Lanzmann, Claude, 1925–2018, French filmmaker and journalist, b. Paris. While his Jewish family was in hiding in rural France during World War II, Lanzmann joined the Resistance and fought the Nazis. In 1944 he returned to Paris, where he studied at the Lycée Louis-le-Grand and received (1948) a degree in philosophy from the Sorbonne. He subsequently taught in Berlin and worked as a journalist for Le Monde. A Marxist and a follower of the existentialism of Jean-Paul Sartre, he became part of Sartre's circle; he also lived (1952–59) with Sartre's ex-lover and close friend Simone de Beauvoir.

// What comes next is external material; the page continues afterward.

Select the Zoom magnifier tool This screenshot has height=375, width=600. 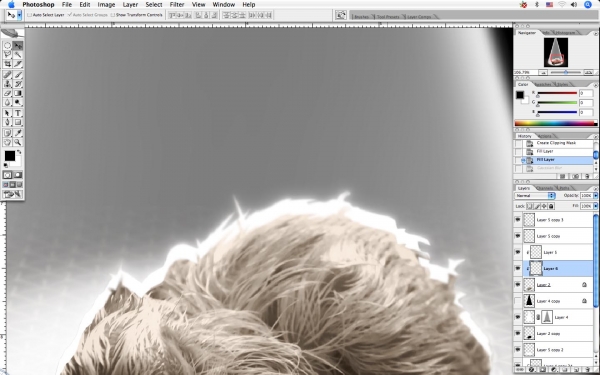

In the 1960s he began working in television and film and later made the documentary Why Israel (1974). His nine-and-a-half-hour masterpiece, Shoah [Heb.,=catastrophe] (1985), the result of 11 years of research and filming, tells of the Nazi death camps in Poland through interviews with Jewish survivors, German guards and functionaries, and Poles who lived near the camps. Combining existential philosophy with New Wave film techniques, the documentary is one of the finest works of both art and history to emerge from World War II, an unforgettable first-person record of the Holocaust. His other films are Tsahal (1994), a documentary about the Israeli military and the terror of war, and three feature-length films (1997, 2001, and 2010) made from Shoah's outtakes. Also originally intended for inclusion in Shoah, The Last of the Unjust (2013) is a nearly four-hour documentary that focuses on the memories and self-justifications of Rabbi Benjamin Murmelstein, who collaborated with Nazi authorities in running and maintaining the fiction of a “model ghetto” at the Theresienstadt concentration camp. Lanzmann also was the editor (1986–2018) of Les Temps Modernes.
See his autobiography (2009, tr. 2012).